A man who served 22 years behind bars was freed last week when a judge at his second trial threw out the murder charge against him.
Duquene Pierre, now 45, was freed Friday after serving time for the murder of a man during a robbery in Elizabeth that occurred about 3:15 a.m. on March 20, 1994.
Pierre's defense attorney, Donald DiGioia, said Pierre was driving to Florida at the time of the robbery, and got a speeding ticket in South Carolina about 11:34 p.m. on March 19, less than four hours before the shooting and 749 miles away.
At Pierre's first trial, prosecutors said it could have been Pierre's brother who was driving the car that was ticketed for speeding.

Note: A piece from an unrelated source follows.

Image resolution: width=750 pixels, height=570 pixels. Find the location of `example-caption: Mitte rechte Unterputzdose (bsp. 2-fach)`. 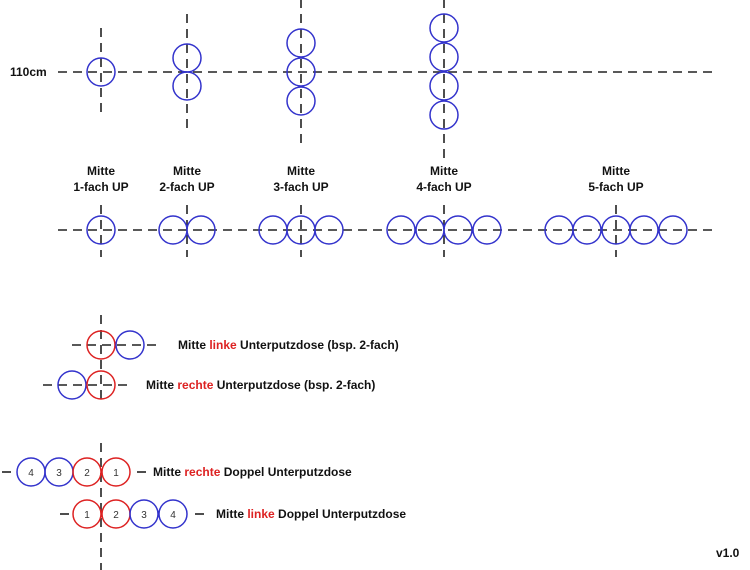

example-caption: Mitte rechte Unterputzdose (bsp. 2-fach) is located at coordinates (260, 385).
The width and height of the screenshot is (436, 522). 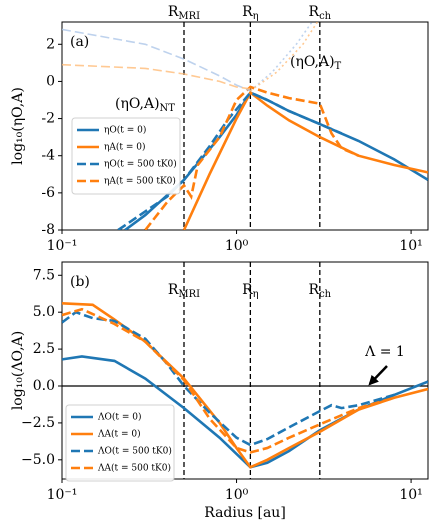 What do you see at coordinates (38, 423) in the screenshot?
I see `y-tick-label: −2.5` at bounding box center [38, 423].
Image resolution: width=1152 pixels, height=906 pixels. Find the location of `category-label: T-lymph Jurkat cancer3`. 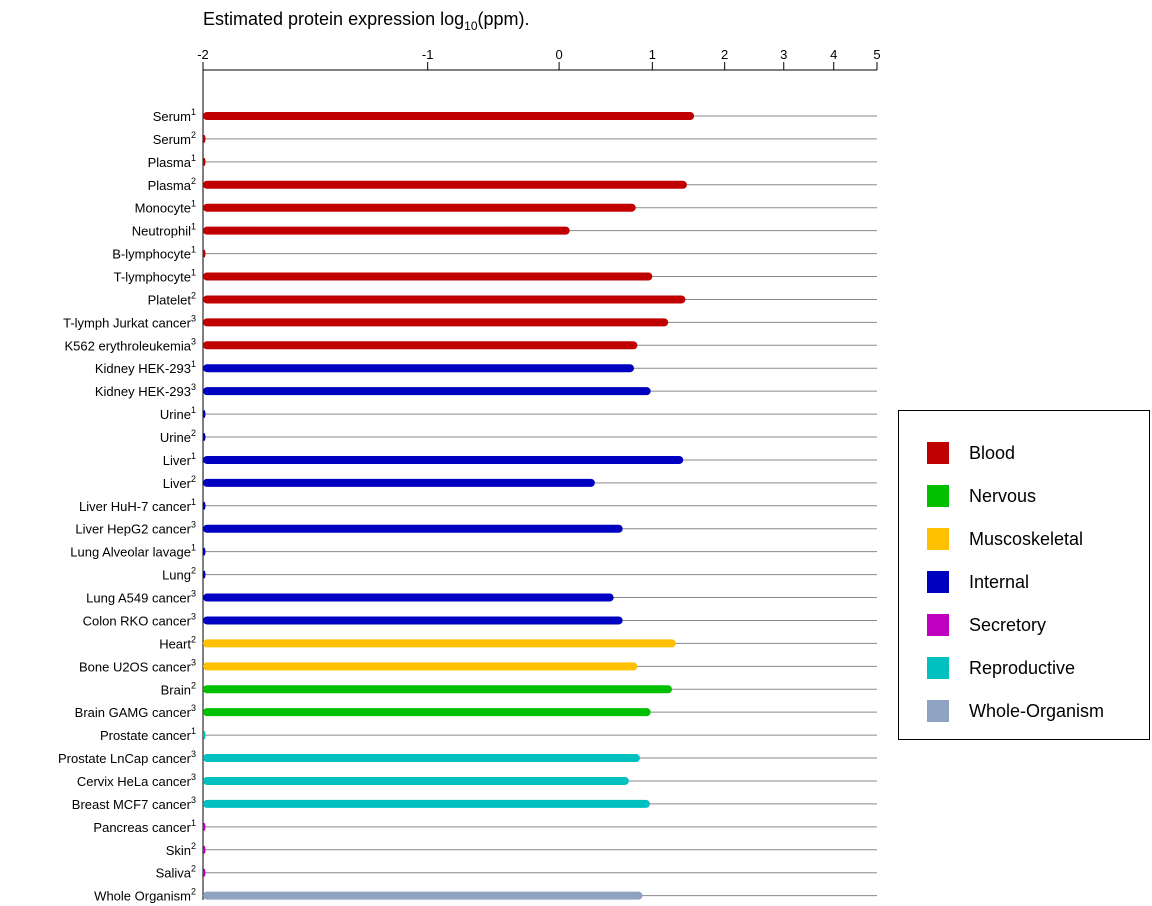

The defense attorney in that trial introduced the speeding ticket and cell phone records showing Pierre as he traveled south, but a jury still convicted Pierre of participating in the robbery and fatal shooting of a man outside a house on Magnolia Street in Elizabeth.
Last December, the state Supreme Court ordered a new trial, concluding Pierre was denied effective counsel because the original defense attorney failed to call family members to testify that they saw the defendant in Florida.
Linda Mehling, who represented Pierre in the Supreme Court appeal, and won the decision for a new trial, has credited Pierre with filing the court papers to get his case before the state's highest court.
DiGioia said that at the second trial last week, two people - who had originally testified as eyewitnesses at the first trial - admitted they were unsure of their identification of Pierre.
Witnesses had originally identified one of the shooters as Jean Dorval, who was a known associate of Pierre, the decision states. A witness at the first trial also testified that she saw Pierre and Dorval in her apartment hours after the shooting on March 20, when Pierre said he was in Florida.
Dorval and and another co-defendant, James Jean Louis, were also convicted in the murder and are still serving prison sentences.
DiGioia, who worked with an associate, Michael Simon and a second attorney, Frank Krack to represent Pierre, said Dorval was with Pierre as they traveled to Florida.
Pierre was originally sentenced to 60 years in prison.